George Lucas's personal toy chest, Industrial Light & Magic Inc., is abuzz over early testing for the new Star Wars trilogy. Lucas, in an industry first, will lens all three films simultaneously. The three films are expected to boast dazzling new special-effects technologies, the result of Lucas's pioneering work in digital imaging. "I have available to me now a lot of things that I never had, so my imagination can go a little wilder than in the past," says the filmmaker. ILM President Jim Morris estimates that the original trilogy relied on computers for 1 percent of its effects, while the new films' effects will be 99 percent digital.
Creatures created for the first trilogy were made using foam costumes and go-motion models. The new beasties will be spawned inside 50 newly installed Industrial Light & Magic character-animation workstations. "There were a lot of not-very-mobile creatures in the first Star Wars series that, we hope, we'll be able to move around a lot better. Jabba the Hut couldn't go anywhere before. Now he'll be going places," Lucas notes.

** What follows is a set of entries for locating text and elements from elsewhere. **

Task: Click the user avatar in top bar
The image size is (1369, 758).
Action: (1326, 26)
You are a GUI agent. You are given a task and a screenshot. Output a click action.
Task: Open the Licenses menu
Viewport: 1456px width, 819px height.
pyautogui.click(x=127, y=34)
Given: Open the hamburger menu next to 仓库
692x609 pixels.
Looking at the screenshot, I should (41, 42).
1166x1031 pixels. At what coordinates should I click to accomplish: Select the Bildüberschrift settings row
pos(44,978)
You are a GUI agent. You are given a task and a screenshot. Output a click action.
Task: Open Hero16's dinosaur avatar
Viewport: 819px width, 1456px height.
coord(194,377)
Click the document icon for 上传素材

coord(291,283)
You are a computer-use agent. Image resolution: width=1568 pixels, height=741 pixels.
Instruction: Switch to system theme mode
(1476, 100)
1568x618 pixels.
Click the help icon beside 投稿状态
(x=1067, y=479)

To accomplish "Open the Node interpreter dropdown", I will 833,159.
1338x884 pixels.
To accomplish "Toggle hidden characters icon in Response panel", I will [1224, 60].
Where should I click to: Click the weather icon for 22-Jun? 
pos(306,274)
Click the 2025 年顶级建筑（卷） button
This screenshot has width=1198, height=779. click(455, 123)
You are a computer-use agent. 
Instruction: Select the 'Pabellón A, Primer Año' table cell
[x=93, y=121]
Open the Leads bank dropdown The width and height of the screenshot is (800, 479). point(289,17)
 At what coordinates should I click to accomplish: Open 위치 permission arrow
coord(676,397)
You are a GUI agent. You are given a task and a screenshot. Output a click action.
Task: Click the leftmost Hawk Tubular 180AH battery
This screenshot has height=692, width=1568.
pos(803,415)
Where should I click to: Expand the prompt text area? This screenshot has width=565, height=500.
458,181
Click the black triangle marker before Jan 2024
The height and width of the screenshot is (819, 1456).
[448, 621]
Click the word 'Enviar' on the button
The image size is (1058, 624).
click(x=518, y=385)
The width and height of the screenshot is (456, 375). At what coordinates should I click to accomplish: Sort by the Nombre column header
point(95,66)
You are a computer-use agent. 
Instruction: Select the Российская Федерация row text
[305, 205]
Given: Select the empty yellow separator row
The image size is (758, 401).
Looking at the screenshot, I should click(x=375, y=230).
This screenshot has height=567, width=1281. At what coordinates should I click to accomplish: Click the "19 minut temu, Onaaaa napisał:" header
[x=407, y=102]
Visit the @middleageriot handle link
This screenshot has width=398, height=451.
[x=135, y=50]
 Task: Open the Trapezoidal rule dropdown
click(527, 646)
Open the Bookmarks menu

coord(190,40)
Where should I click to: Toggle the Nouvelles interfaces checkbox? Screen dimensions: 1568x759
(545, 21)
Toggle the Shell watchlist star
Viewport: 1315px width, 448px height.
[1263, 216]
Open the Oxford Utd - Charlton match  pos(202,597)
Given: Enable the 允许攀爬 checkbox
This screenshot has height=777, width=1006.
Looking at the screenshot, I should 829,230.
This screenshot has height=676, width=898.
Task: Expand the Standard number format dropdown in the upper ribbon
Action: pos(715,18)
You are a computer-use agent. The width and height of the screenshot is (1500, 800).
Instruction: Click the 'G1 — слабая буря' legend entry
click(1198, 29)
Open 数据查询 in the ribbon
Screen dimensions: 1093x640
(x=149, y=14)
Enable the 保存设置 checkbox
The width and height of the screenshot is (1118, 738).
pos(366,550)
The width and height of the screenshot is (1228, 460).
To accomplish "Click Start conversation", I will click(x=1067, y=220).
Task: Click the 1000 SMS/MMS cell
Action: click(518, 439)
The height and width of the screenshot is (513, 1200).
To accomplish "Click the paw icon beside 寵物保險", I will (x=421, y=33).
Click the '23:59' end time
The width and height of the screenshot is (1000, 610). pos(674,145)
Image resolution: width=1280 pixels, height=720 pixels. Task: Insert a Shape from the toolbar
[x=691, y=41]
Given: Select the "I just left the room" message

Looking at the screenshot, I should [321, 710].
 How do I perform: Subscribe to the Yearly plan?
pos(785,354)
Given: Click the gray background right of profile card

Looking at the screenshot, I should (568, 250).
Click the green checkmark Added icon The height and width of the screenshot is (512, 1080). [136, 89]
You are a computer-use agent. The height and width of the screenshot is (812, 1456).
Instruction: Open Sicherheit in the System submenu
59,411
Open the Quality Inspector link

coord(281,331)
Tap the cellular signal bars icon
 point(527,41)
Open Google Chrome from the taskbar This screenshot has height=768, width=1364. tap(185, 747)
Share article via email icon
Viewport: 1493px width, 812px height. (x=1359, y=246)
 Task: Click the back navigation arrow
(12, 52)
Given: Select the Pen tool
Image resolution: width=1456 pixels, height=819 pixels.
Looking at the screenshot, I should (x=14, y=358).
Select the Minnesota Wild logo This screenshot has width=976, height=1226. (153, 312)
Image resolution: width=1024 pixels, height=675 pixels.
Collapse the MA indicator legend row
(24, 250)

Since the prequel scripts have yet to be written, the new trilogy's ETA is fuzzy, though Lucas is hoping to have the first installment out in the latter half of the decade. Until then, restless space travelers can sate themselves with the remastered laserdisc set from FoxVideo/Image Entertainment (US$249.95) and possibly a theatrical re-release of the original Star Wars, with new special-effects footage.